■ **DATASET**:
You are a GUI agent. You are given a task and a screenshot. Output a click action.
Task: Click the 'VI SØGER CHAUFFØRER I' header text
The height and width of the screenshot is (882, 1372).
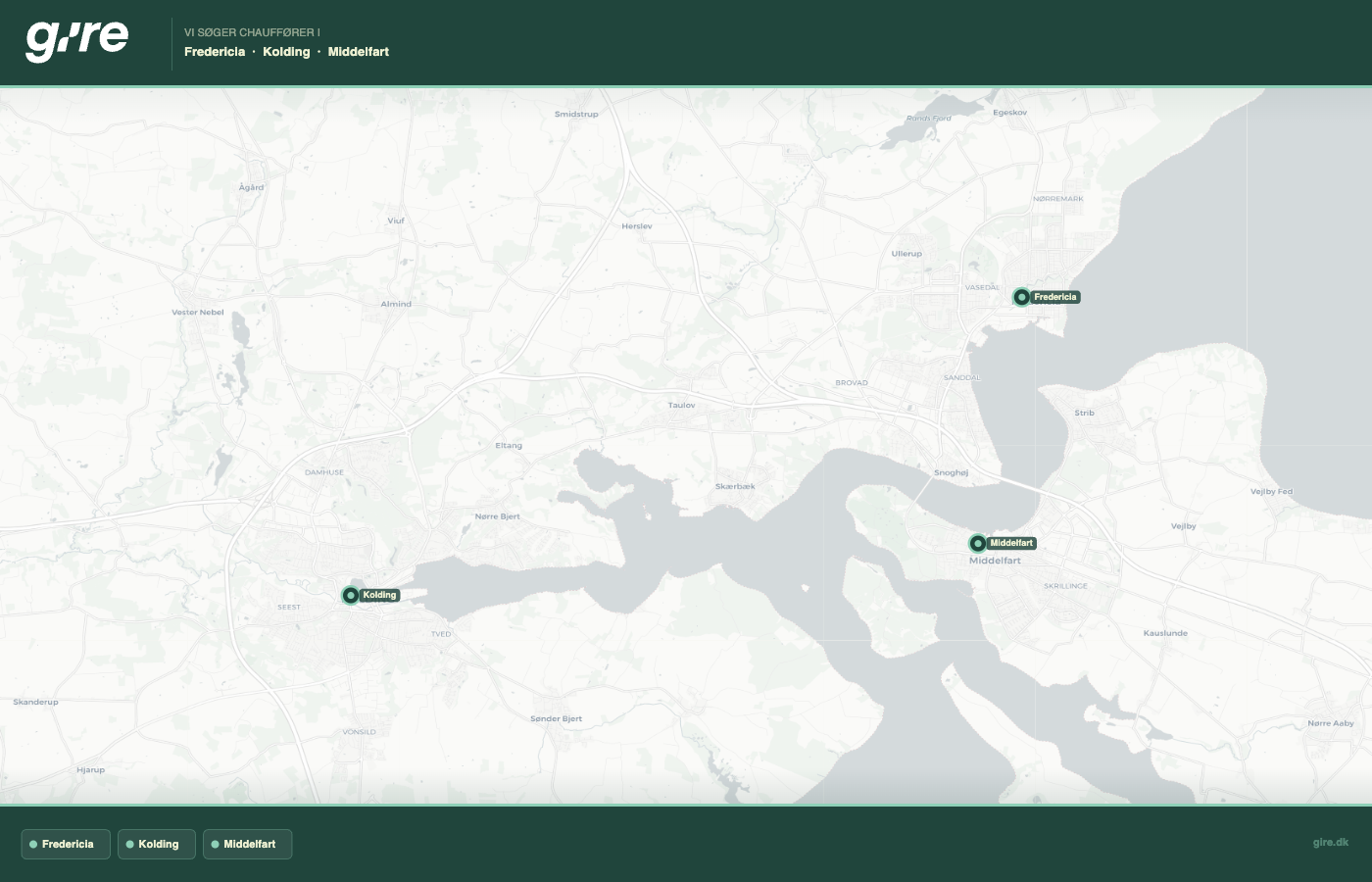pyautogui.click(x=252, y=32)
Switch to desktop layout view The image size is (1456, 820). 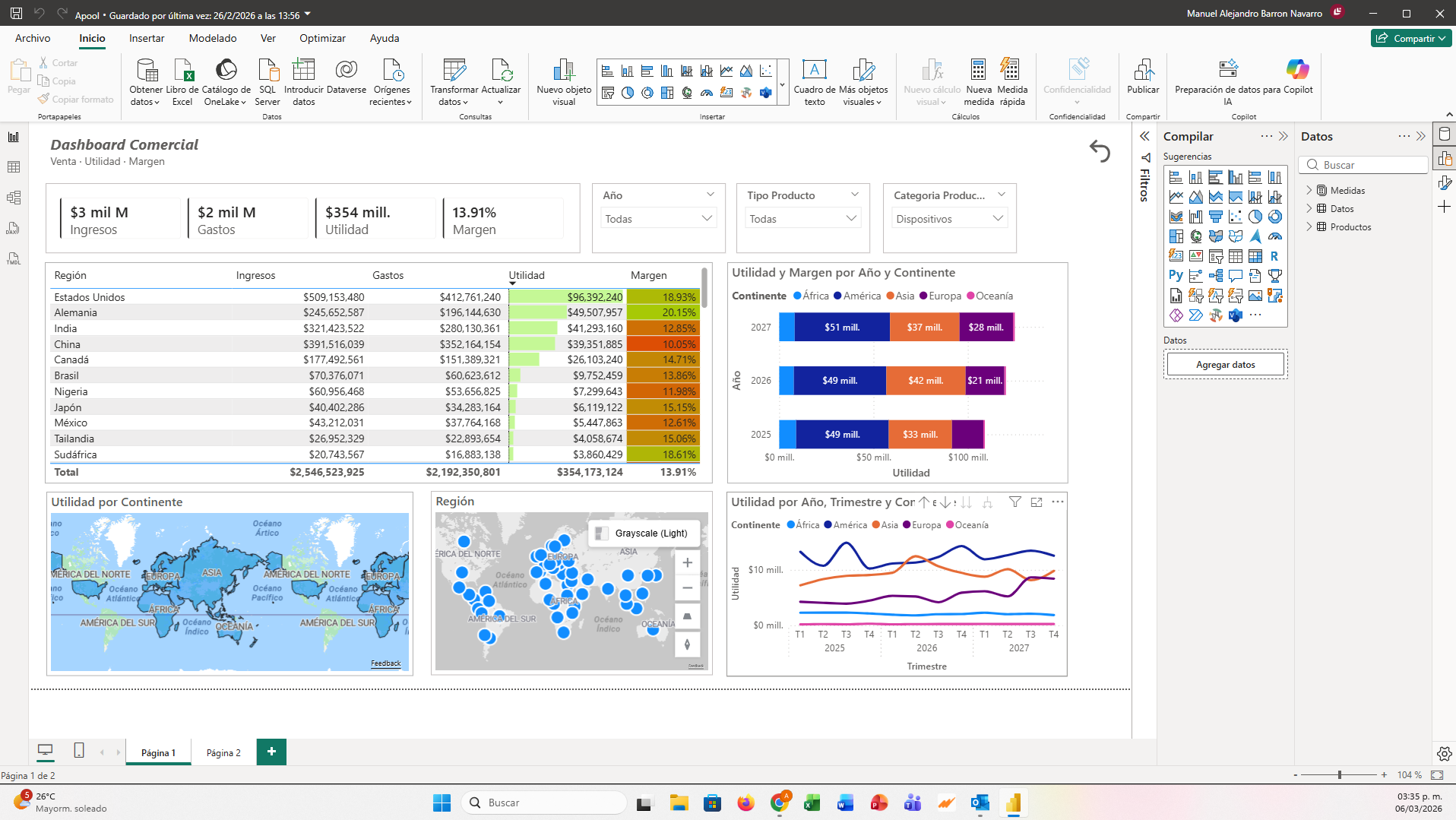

==

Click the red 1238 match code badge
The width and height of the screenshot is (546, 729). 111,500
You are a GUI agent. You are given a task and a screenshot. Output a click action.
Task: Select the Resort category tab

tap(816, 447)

==

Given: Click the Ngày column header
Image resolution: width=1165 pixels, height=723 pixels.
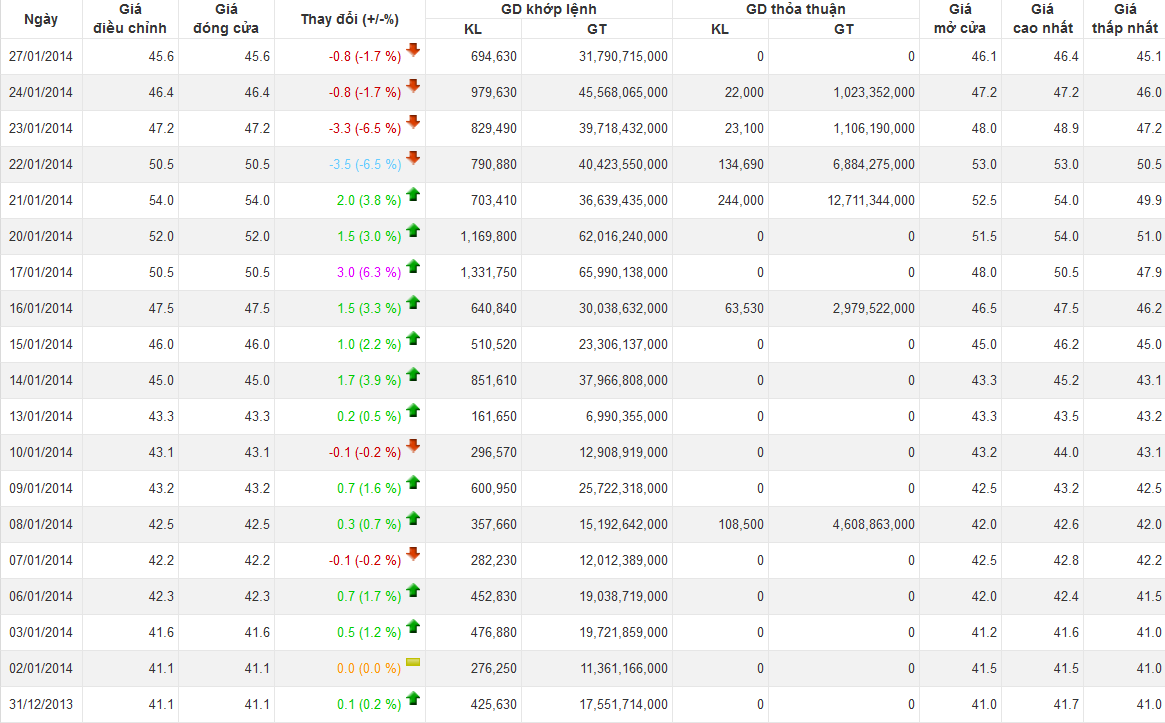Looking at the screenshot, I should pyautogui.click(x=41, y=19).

■ **PROBLEM REQUIREMENTS**: Write out word for word the lines of the listing above from the line with "Task: Click the" to the line with "Switch to desktop", taking in both of those lines but no pictures.

■ **REPLY TO THE TASK**:
Task: Click the 'VI SØGER CHAUFFØRER I' header text
The height and width of the screenshot is (882, 1372).
pyautogui.click(x=252, y=32)
Switch to desktop layout view The image size is (1456, 820). 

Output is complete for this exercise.